### DATASET ENTRIES
------------------------------------------------------------

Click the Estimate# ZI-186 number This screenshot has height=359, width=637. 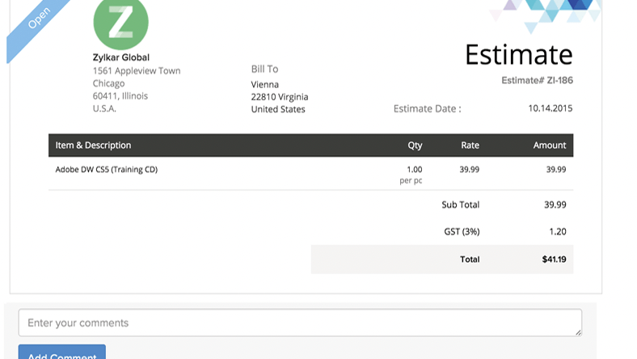point(537,81)
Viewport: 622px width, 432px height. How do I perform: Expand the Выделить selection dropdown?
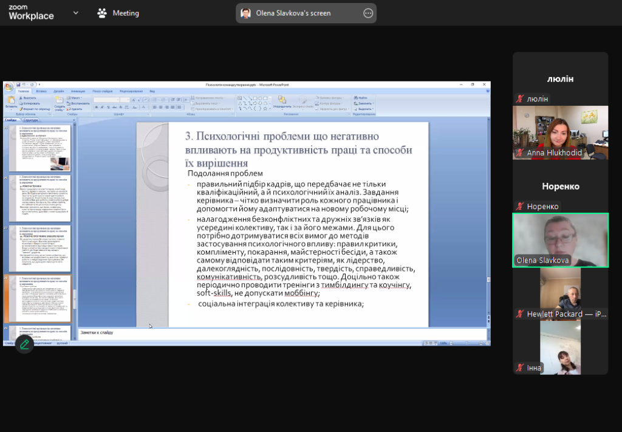click(x=364, y=109)
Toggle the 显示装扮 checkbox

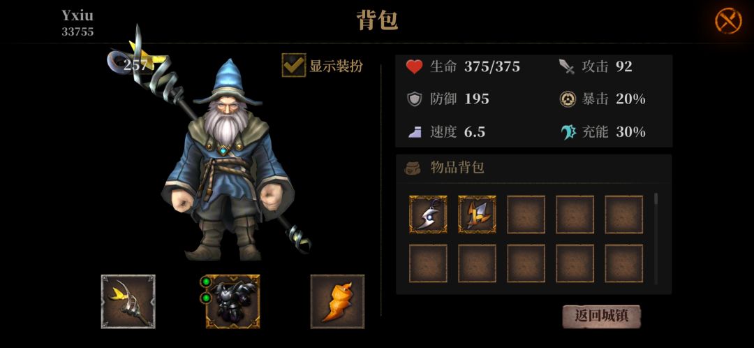coord(294,65)
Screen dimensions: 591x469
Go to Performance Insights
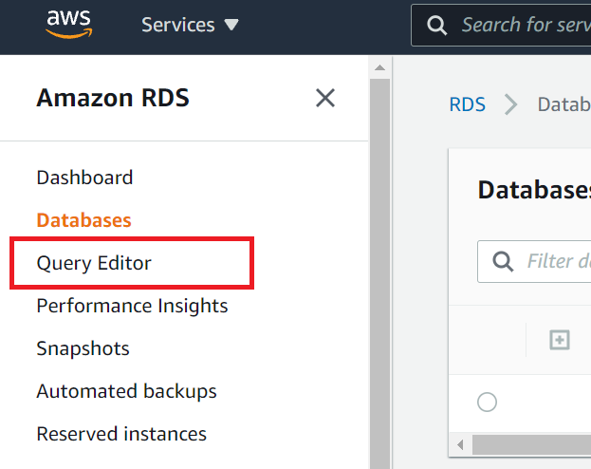click(132, 306)
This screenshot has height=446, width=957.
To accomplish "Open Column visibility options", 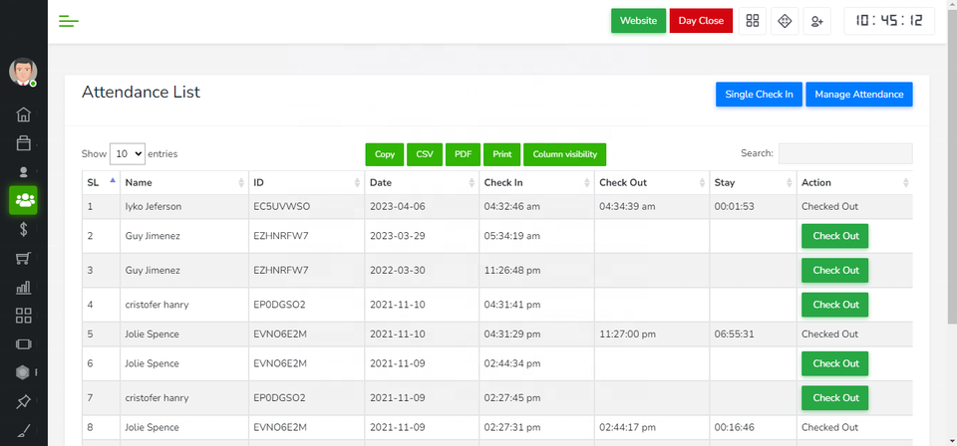I will (x=564, y=154).
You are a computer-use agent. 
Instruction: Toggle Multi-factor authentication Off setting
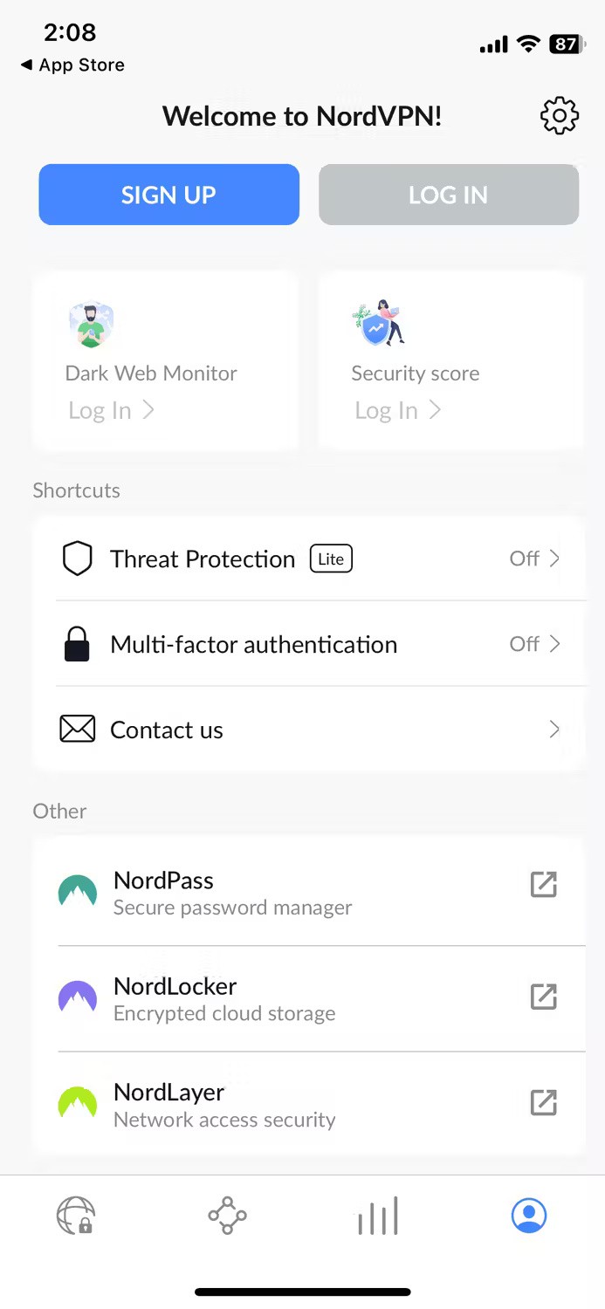pyautogui.click(x=534, y=644)
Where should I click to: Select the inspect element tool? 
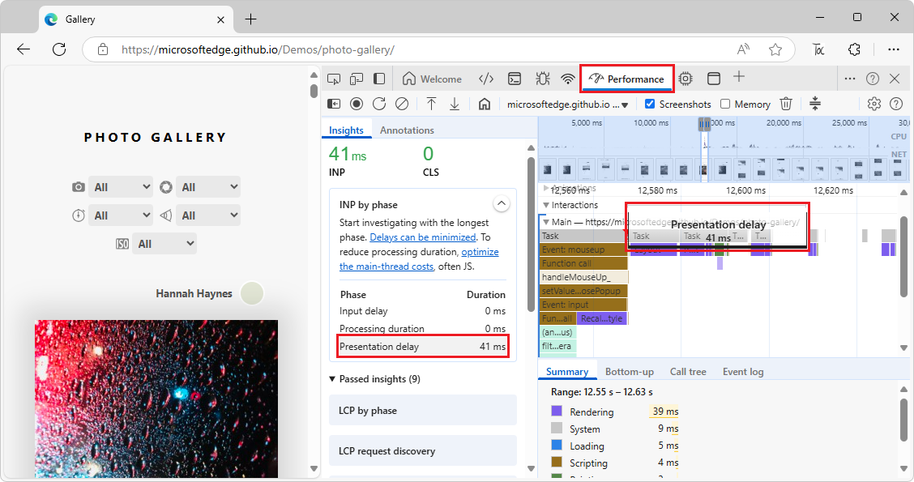[x=334, y=78]
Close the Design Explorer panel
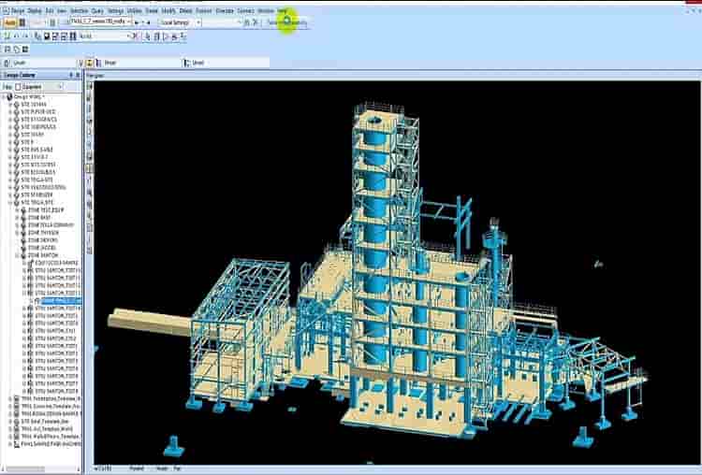Viewport: 702px width, 475px height. (79, 76)
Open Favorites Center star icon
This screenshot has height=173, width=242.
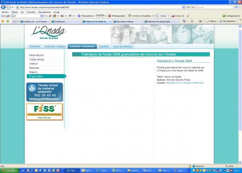click(3, 21)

------------------------------------------------------------

### DIRECTIONS FOR THIS TASK
Using the material above, restate word for word the lines from the line that has "Open Favorites Center star icon" to the last line, inclusive, with pictures omitted.

### REPLY TO THE EXERCISE
Open Favorites Center star icon
This screenshot has height=173, width=242.
click(3, 21)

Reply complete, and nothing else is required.